Моя мать никогда ничего не делала наполовину, поэтому меня между занятиями в школе постоянно отправляли куда-нибудь к знакомым фермерам под предлогом укрепления здоровья, но на самом деле, как я позже понял, чтобы освободить родителей для сложных и длительных гастрольных поездок. Пока я рос, между нами установились отношения, скрепленные своего рода мирным договором, по которому подразумевалось, что, поскольку родители не намерены ставить ребенка на первое место и он для них значит меньше, чем музыкальная репутация (то есть где-то на втором плане), то, чем реже мы видимся, тем лучше.
Они не одобряли мой рискованный выбор жокейской профессии лишь по одной причине: скачки не имели ничего общего с музыкой. Бесполезно было объяснять им, что единственное, чему я научился на фермах во время всевозможных каникул, — это ездить верхом (я был все же сыном своего отца, и фермерство вызывало во мне отвращение и тоску) и что моя нынешняя профессия — прямой результат их действий в прошлом. К тому, что они не хотели слушать, мои родители, наделенные абсолютным слухом, были высокомерно глухи.

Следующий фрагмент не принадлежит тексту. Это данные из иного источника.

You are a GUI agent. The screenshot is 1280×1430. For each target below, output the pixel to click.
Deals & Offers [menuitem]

Я пошел к себе в спальню и окинул взглядом маленькую комнату со скошенным потолком, переделанную для меня из чулана, когда я вернулся домой после своих странствий. Кровать, комод, кресло, стол и на нем лампа. Импрессионистский набросок скачущей лошади на стене напротив кровати. Никаких безделушек, несколько книг, абсолютный порядок. За те шесть лет, что я скитался по свету, я привык обходиться минимумом вещей, и, хотя я занимал эту маленькую комнату уже два года, я ничего не добавил в нее.

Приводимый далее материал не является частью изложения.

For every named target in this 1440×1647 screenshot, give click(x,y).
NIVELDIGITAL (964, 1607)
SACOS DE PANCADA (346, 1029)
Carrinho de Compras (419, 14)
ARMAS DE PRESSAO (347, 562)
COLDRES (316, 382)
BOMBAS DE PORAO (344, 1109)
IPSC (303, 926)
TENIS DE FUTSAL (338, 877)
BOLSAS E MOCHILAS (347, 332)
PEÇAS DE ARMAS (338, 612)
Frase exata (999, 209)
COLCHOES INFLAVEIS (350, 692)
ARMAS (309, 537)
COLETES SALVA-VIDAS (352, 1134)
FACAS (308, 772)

Я переоделся в джинсы, старую полосатую рубашку и задумался, чем занять время до следующих скачек. Беда была в том, что стипль-чез вошел мне в кровь, подобно страсти к наркотикам, так что все обычные удовольствия стали просто способом провести время, отделяющее одни скачки от других.
Желудок подал сигнал чрезвычайного бедствия: последний раз я ел двадцать три часа назад. Я отправился в кухню. Но прежде чем я дошел до нее, парадная дверь с шумом открылась и в дом ввалились мои родители, дяди и кузен.
— Привет, дорогой, — бросила мама, подставляя для поцелуя нежную, приятно пахнувшую щеку. Так она приветствовала всех, от импресарио до хористов из задних рядов. Материнство не было ее стихией. Высокая, стройная, шикарная; ее стиль казался небрежным, но родился в результате серьезного обдумывания и больших затрат. По мере приближения к пятидесяти она становилась все более и более "современной". Как женщина она была страстная и темпераментная, как артистка — первоклассный инструмент для интерпретации гения Гайдна, его фортепианные концерты она исполняла с магической, щепетильной, экстатической точностью. Я видел, как самые суровые музыкальные критики выходили с ее концертов со слезами на глазах. Поэтому я никогда не ждал, что на широкой материнской груди найду утешения в моих детских горестях, и никогда не ждал возвращения мамы, которая испечет сладкий пирог и заштопает носки.
Отец, всегда относившийся ко мне с деликатным дружелюбием, спросил в форме приветствия:
— У тебя был хороший день?
Он всегда так спрашивал, и я отвечал "да" или "нет", зная, что на самом деле его это не интересует.
Я ответил:
— Я видел, как застрелился человек. Нет, это был нехороший день.
Пять голов повернулись в мою сторону.
Мать воскликнула:
— Дорогой, что ты имеешь в виду?
— Жокей застрелился на скачках. Он стоял меньше чем в двух метрах от меня. Это было ужасно.
Все пятеро теперь стояли и смотрели на меня, раскрыв рот. Лучше бы я не говорил им, в воспоминаниях все казалось гораздо страшнее, чем тогда.
Но на них это не подействовало. Дядя, "виолончель", со щелчком закрыл рот, вздрогнул и пошел в гостиную, бросив через плечо:
— Раз ты ходишь на такие эксцентричные гонки…
Мать проводила его глазами. Когда он поднимал свой инструмент, прислоненный к дивану, раздался звук басовой струны. И это подействовало на остальных, как неотвратимое притяжение магнита, они потянулись за ним. Только кузен в задумчивости задержался на несколько минут, оторванных от Искусства, затем и он вернулся к своему кларнету.
Я прислушался: они рассаживались, пододвигали пюпитры, настраивали инструменты. Потом начали играть быструю пьесу для струнных и деревянных духовых, которую я особенно не любил. Квартира вдруг стала невыносимой. Я вышел, спустился вниз на улицу и отправился не зная куда.